Uçan Süpürge Vakfı’nın bu yıl 27.’sini düzenlediği Uçan Süpürge Uluslararası Kadın Filmleri Festivali’nde dün 11 film-belgesel gösterimi, birer söyleşi ve panel düzenlendi
Uçan Süpürge Vakfı’nın bu yıl 27.’sini düzenlediği Uçan Süpürge Uluslararası Kadın Filmleri Festivali’nde dün 11 film gösterimi, birer söyleşi ve panel düzenlendi.
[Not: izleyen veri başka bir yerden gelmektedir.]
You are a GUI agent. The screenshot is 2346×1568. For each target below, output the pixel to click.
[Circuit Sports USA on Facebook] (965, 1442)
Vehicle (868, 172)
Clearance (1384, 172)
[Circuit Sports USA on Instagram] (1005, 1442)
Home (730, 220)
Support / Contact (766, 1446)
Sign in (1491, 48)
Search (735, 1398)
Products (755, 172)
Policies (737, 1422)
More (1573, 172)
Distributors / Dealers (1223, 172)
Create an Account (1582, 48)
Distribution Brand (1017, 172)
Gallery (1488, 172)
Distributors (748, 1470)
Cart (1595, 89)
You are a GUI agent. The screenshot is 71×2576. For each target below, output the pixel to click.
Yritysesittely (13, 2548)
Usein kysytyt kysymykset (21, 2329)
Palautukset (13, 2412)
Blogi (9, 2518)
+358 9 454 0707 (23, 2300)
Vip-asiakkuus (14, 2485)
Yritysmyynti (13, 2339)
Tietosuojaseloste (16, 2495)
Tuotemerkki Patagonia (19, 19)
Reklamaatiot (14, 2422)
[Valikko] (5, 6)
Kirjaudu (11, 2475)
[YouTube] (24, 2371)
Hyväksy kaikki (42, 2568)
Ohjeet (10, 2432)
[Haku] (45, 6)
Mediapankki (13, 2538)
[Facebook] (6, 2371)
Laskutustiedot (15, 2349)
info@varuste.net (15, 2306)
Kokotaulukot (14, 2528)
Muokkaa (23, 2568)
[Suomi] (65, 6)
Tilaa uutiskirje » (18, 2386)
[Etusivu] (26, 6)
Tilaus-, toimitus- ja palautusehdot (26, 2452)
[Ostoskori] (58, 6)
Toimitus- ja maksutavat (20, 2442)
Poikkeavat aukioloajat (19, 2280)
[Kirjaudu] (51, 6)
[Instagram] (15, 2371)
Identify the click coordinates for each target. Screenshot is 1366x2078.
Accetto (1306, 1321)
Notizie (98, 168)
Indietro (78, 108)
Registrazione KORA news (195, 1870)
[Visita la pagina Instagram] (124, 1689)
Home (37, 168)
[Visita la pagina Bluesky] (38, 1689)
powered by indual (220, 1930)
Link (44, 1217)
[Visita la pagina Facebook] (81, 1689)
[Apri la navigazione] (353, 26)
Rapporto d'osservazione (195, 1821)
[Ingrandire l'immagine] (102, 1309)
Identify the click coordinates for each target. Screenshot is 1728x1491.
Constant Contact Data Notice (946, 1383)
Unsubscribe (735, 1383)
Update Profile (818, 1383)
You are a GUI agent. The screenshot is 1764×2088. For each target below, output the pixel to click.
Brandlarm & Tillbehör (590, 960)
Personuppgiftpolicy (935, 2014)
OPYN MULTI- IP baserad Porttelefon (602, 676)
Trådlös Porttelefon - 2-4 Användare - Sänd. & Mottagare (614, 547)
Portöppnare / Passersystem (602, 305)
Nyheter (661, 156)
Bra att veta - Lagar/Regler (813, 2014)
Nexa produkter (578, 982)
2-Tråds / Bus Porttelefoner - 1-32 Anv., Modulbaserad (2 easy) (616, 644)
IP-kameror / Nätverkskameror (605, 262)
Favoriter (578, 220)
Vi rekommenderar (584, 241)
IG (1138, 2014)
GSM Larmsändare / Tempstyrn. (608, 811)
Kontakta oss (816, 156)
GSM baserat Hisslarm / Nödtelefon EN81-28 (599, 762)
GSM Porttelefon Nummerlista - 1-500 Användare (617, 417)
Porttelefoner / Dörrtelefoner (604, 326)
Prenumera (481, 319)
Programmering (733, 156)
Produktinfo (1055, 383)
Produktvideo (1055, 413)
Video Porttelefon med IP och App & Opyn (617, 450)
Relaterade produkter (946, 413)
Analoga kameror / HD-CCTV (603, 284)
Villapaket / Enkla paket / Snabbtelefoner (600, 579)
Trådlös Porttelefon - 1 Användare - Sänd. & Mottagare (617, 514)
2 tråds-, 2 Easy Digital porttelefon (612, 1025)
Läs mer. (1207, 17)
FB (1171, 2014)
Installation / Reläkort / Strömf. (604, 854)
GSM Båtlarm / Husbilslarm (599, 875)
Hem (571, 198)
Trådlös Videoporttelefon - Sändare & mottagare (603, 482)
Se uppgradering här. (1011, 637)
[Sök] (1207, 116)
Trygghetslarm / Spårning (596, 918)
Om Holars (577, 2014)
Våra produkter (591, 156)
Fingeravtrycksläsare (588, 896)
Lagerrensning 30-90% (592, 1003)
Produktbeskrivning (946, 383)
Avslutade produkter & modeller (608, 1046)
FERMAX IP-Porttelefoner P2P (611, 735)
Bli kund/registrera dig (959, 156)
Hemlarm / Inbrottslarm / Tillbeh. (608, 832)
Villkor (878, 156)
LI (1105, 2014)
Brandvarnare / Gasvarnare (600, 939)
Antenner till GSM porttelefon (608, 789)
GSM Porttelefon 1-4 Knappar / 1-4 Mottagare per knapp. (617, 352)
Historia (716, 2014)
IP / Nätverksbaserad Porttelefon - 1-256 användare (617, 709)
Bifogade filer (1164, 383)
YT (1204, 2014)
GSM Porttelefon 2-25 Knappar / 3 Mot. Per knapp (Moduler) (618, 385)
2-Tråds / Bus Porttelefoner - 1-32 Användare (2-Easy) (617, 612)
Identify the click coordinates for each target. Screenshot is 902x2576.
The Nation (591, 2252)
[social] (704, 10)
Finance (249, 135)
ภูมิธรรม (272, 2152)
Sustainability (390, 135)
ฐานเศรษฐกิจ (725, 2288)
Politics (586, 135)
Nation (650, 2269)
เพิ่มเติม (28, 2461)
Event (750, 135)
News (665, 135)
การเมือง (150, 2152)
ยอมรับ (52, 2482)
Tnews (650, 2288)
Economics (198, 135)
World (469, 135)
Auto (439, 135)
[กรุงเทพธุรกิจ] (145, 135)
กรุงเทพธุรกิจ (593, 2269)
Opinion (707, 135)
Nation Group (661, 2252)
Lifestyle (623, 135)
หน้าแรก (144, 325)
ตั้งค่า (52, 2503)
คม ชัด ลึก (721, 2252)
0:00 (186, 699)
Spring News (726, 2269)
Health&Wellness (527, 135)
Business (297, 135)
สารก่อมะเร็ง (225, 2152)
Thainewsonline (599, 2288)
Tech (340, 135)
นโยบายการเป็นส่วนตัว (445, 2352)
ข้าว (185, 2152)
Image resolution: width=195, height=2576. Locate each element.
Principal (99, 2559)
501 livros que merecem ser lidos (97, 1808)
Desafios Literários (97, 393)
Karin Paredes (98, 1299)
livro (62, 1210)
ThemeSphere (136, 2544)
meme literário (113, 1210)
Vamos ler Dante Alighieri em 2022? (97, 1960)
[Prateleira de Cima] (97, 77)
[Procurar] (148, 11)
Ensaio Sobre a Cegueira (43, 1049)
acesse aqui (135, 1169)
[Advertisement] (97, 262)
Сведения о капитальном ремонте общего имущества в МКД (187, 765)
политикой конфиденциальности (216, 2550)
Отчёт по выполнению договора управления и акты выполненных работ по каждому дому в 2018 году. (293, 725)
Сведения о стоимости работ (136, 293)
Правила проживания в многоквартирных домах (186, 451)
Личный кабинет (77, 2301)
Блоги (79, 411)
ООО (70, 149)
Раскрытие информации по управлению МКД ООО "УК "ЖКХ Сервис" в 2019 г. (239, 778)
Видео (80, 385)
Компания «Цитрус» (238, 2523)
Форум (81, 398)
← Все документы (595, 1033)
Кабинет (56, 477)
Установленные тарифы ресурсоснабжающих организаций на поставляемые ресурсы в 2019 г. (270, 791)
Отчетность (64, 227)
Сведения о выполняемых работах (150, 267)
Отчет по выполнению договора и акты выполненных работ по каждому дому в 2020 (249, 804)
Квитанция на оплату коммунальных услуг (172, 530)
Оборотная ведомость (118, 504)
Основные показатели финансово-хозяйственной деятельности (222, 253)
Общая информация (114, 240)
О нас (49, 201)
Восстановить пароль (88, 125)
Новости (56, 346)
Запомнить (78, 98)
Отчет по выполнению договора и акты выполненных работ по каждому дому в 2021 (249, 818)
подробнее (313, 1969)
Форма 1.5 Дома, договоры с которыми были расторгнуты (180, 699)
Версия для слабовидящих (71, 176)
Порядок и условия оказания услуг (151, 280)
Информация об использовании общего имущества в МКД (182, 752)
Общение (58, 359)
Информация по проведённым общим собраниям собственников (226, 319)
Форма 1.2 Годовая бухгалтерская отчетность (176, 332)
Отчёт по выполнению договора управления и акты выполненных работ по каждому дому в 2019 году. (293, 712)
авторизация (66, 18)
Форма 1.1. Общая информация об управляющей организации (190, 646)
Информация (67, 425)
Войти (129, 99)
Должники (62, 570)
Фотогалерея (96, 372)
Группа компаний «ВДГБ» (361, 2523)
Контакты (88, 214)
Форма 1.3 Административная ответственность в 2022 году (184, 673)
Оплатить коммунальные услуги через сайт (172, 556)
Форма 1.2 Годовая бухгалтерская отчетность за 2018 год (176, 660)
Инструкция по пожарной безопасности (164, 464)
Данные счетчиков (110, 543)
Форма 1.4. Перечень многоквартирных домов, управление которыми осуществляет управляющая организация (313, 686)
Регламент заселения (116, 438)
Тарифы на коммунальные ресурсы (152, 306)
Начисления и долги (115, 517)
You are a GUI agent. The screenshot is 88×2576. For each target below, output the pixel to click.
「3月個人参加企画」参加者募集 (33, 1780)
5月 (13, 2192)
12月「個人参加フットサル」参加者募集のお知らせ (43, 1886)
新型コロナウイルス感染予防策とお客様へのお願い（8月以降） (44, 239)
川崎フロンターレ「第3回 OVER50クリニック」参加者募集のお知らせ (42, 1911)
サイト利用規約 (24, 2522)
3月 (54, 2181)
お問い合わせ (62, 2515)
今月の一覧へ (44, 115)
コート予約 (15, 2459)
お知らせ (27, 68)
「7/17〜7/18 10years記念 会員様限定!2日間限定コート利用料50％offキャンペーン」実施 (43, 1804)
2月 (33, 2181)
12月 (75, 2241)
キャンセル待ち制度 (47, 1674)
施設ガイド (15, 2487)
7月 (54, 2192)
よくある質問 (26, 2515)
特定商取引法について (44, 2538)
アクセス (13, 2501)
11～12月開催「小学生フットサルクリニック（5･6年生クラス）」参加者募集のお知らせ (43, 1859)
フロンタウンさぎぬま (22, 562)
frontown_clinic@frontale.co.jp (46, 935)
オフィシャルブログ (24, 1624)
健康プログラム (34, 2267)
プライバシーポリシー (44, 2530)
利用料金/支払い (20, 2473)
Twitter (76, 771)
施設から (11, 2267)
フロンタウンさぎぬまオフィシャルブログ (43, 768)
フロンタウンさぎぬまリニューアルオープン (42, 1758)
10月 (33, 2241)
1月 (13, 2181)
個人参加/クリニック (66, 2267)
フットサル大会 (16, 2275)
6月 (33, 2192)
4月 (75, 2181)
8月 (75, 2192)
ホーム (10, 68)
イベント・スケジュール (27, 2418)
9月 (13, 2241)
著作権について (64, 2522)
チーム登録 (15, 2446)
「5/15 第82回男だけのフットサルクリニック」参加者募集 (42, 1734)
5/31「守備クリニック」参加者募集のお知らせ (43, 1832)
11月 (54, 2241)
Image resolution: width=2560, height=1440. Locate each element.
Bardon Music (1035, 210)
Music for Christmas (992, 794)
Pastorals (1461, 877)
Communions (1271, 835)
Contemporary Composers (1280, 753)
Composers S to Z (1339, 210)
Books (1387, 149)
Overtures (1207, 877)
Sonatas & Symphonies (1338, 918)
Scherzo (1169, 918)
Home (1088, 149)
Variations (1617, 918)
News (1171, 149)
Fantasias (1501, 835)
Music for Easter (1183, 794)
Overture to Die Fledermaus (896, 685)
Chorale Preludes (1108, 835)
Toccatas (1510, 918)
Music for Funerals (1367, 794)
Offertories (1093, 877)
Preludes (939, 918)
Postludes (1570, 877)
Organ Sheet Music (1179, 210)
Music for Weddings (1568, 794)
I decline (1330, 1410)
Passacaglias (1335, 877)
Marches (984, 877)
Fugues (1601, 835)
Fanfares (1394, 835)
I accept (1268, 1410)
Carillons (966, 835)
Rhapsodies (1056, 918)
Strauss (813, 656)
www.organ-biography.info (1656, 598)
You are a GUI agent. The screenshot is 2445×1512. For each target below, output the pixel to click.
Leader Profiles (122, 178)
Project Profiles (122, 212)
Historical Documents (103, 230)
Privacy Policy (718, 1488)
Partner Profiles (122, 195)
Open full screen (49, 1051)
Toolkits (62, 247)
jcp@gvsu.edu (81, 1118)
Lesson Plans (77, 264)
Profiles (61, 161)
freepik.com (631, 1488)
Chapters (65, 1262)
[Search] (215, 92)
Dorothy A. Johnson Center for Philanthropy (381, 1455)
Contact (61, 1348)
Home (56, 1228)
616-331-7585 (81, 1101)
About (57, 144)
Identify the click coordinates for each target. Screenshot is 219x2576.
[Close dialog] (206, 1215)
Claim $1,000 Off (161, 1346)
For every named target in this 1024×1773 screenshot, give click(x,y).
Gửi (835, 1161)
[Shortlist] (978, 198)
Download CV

Üçüncü gününü geride bırakan festivalde izleyiciler “Tahran’da 7 Mevsim”, “Kızkardeşlik”, “Memeli”, “Kadınlar Arasında”, “Kadın”, “Anavatan”, “Karatavuk Böğürtlen, “Sauna Kızkardeşliği”, “Dahomey”, “Hoşçakal Taberiye” ve “Kim Mihri” adlı film ve belgeselleri seyretti. Ayrıca festiValin ana paneli “Yeni Medya ve Feminizimler: Türkiye’de Genç ve Kadın” gerçekleşti.
Gençalp: Kim Mihri’ye ilişkin ailede hiç bilgi yoktu
Festival kapsamında Goethe—Institut Ankara’da yönetmen Berna Gençalp’in ressam Mihri Rasim Müşfik Açba’nın hikayesini ortaya çıkardığı “Kim Mihri” belgeselinin gösterimi gerçekleşti. Gösterime katılan Gençalp, festival koordinatörü Dalım İlteriş Mayadağlı’nın moderatörlüğünde seyircilerle söyleşi yaptı. Festivalde olmaktan dolayı çok mutlu olduğunu söyleyen Gençalp, “Kim Mihri belgeseli olarak kadın filmleri festivallerinde, bu sene 27.’si yapılan böyle güzel bir festivalde gösteriliyor olmak çok özel ve değerli.” dedi. Belgesele konu olan ‘Mihri’ ile sonradan tanıştığını söyleyen Gençalp, Mihri’nin daha önce bir belgeselinin çekilip çekilmediğini araştırarak yola çıktığını ifade etti.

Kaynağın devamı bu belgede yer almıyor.